Hospital-backed proposal would make insurers reveal prior auth denial rates

A recommendation on the 2024 Measures Under Consideration list, brought forward by the Federation of American Hospitals (FAH), would add a quality measure in the Medicare Advantage (MA) star ratings system that mandates health plans to report certain prior authorization denial rates.

The Measures Under Consideration list gives feedback to the Centers for Medicare & Medicaid Services (CMS) on quality and efficiency measures the agency should consider and implement for government health programs. Released today, the list comment period is open through Feb. 16.

FAH is asking CMS to include a performance measure within the star ratings program of the percentage of initial MA plan denials that are upheld, overturned and partially overturned.

Their policy, titled Level 1 Upheld Denial Rate, is intended to add a layer of transparency that is required by insurers. FAH's intention is to financially discourage health plans from abusing the prior authorization system and promote getting the coverage decision correct the first time.

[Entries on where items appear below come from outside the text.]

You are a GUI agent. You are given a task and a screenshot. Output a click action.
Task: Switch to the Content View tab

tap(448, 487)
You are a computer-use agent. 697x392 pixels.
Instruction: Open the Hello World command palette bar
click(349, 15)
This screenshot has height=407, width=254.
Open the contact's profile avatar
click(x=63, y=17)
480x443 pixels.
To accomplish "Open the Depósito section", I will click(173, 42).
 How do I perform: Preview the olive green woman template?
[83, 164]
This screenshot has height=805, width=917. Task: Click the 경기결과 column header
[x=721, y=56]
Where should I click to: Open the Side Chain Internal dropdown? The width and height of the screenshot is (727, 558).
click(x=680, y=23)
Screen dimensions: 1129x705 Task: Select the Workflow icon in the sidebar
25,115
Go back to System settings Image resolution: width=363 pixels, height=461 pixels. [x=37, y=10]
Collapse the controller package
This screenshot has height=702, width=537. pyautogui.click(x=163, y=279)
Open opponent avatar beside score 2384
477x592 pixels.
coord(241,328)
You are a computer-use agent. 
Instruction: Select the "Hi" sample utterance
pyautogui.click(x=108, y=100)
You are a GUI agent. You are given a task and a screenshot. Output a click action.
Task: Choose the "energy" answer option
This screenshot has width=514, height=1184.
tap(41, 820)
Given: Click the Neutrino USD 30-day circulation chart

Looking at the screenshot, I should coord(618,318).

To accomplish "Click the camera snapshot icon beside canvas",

The vote was approved 13-1, with another vote to recommend with conditions. The committee determined the policy could reduce burden and improve transparency, reduce patient stress and complement similar Level 2 measures that are in the MA star ratings program.

“Medicare Advantage plan members need to know the extent to which plans are denying or delaying care due to prior authorization abuse," said FAH President and CEO Chip Kahn in a statement shared with Fierce Healthcare. "FAH developed this important performance measure to shed light on Medicare Advantage plans’ practices that are baselessly denying or delaying care seniors need. We hope CMS will hold managed care companies accountable and increase transparency by including this measure in the next round of rulemaking.”

A MedPAC analysis found that MA plans overturned initial denials 80% of the time in 2021, reported KFF. A 2022 Office of Inspector General report showed 13% of denials would have been covered by traditional Medicare.

Yet FAH argues arbitrary denials face no consequence, and there is no reporting or measurement of initial delay or denial of care, naturally leading insurers to slow-walk decisions.

The MA star ratings program judges health plans on a scale of one star to five based on a series of criteria evaluating performance and care outcomes. This annual score is important, because plans that do poorly receive smaller monetary payouts from CMS and operate within a restricted marketing timeline.

Prior authorization has drawn the ire of policymakers, advocacy groups, providers and patients in recent months. They say prior authorization practices are restrictive and operate against the best interest of patients, going beyond standard cost-cutting measures. Patients can often wait a long time to be approved or denied coverage, and the appeals process is confusing for many individuals.

In January, a rule was finalized that requires health plans to send prior authorization decisions within three days for urgent requests and seven days for standard requests starting in 2026. Although an improvement over current policy, some groups feel that doesn't go far enough. In the case of the American Medical Group Association (AMGA), it says standard requests should take 48 hours and urgent requests just 24 hours.

“These timelines need to be much shorter,” said Jerry Penso, M.D., AMGA president and CEO, in a news release. “There is nothing expedited about three days. Slow-moving prior authorization decisions leave patients in limbo and create a cascading effect of backlogs in the system.”

Meanwhile, MA plans are heavily marketed to seniors on the promise they will receive robust benefits and comprehensive coverage, but MA networks are often more limited for beneficiaries than in traditional Medicare.

The FAH proposal is one of 42 recommendations presented to and voted on by the Partnership for Quality Measurement in pre-rulemaking measure review.